Analytical Question Suggestions

  1. Within the content JSON object there are a large number of interesting fields to extract and visualise such as the beacon.height, the beacon.width or the browser.page.url.hostname. Explore some of these variables graphically to understand the ads.

  2. There is a specific field within content beacon.meta.html, which contains the html code found within the beacon. You could explore using regular expressions or text mining to try and identify url's that are contained here.

  3. Given the different events it is possible to try and calculate some metrics which might be interesting. Each beacon_id should have a beacon-detected-event-v1+json, but only a fraction of these beacon_ids have a atex.beacon-in-view-event-v1+json. It is possible to calculate this fraction and possibly intersting to see how it varies for different websites.

Modelling Question Suggestions

Although each event is quite large, there are not a huge number of distinct events to undertake prediction. However it is interesting to model which variables may be correlated and could act as predictors of others.

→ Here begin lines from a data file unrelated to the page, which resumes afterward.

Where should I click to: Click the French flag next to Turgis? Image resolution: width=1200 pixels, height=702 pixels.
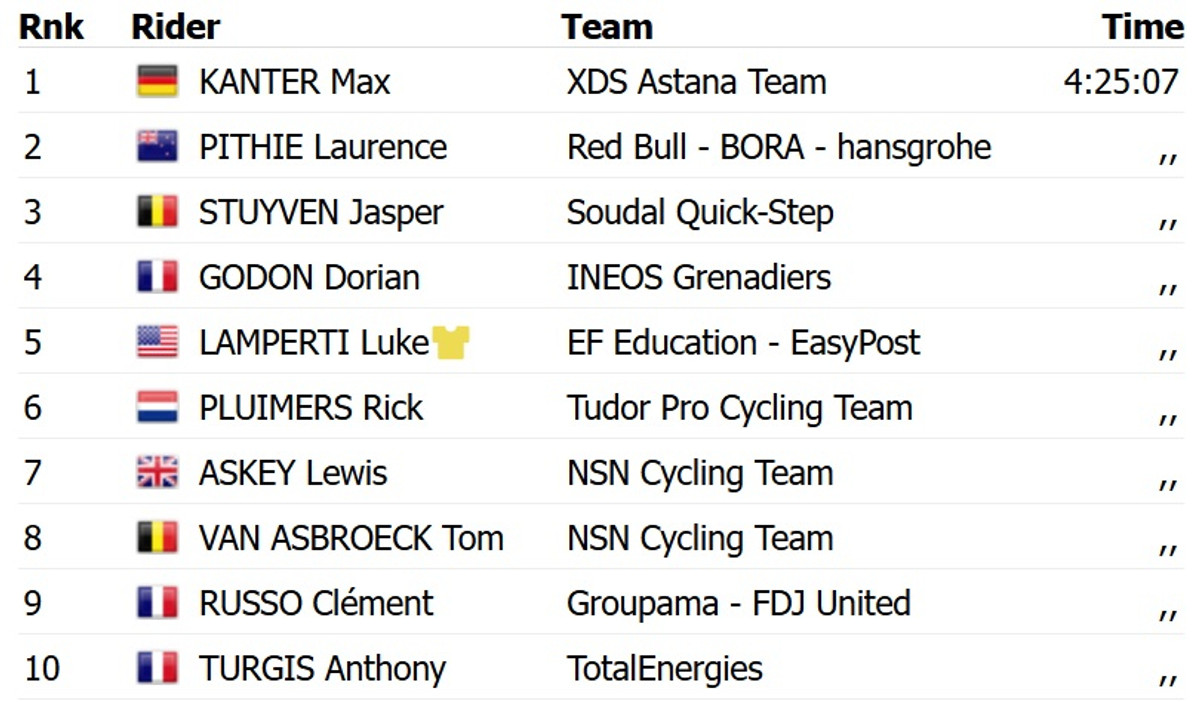[x=157, y=668]
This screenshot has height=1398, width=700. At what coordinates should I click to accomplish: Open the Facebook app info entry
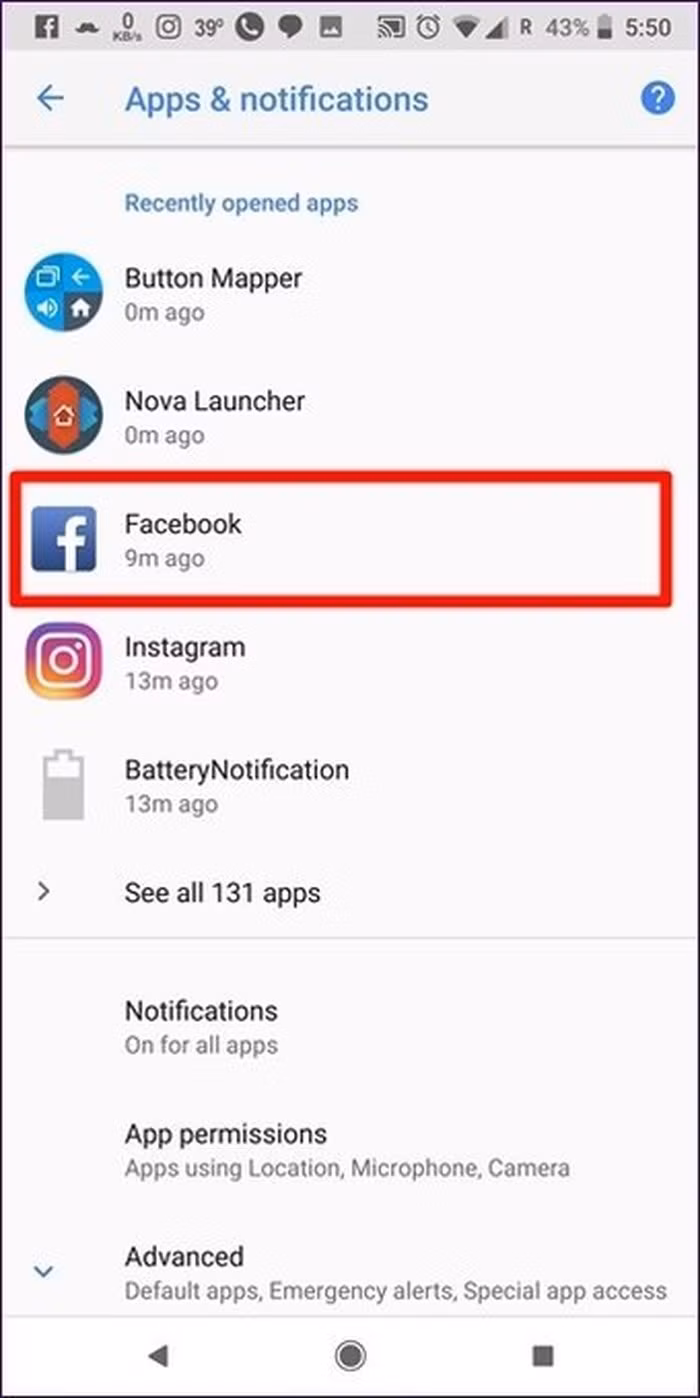[340, 540]
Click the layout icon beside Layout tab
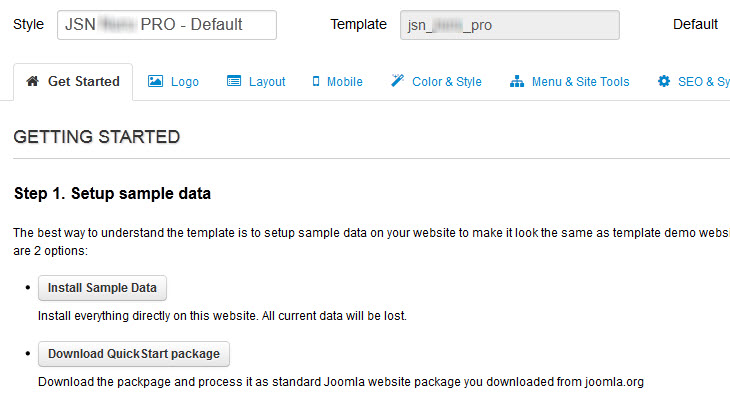730x402 pixels. [x=234, y=82]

Suggested models include.

  1. Regression model:- Counting the number of distinct beacons per session and predicting this number from a combination of the website and time of day.

  2. Classification Model:- Using the beacon_width or beacon_height, and the time of day to predict which website a beacon appears on.

  3. Time Series Model:- Calculating the number of beacons or number of sessions per hour and trying to see any periodicity in this or predict this value for the next period.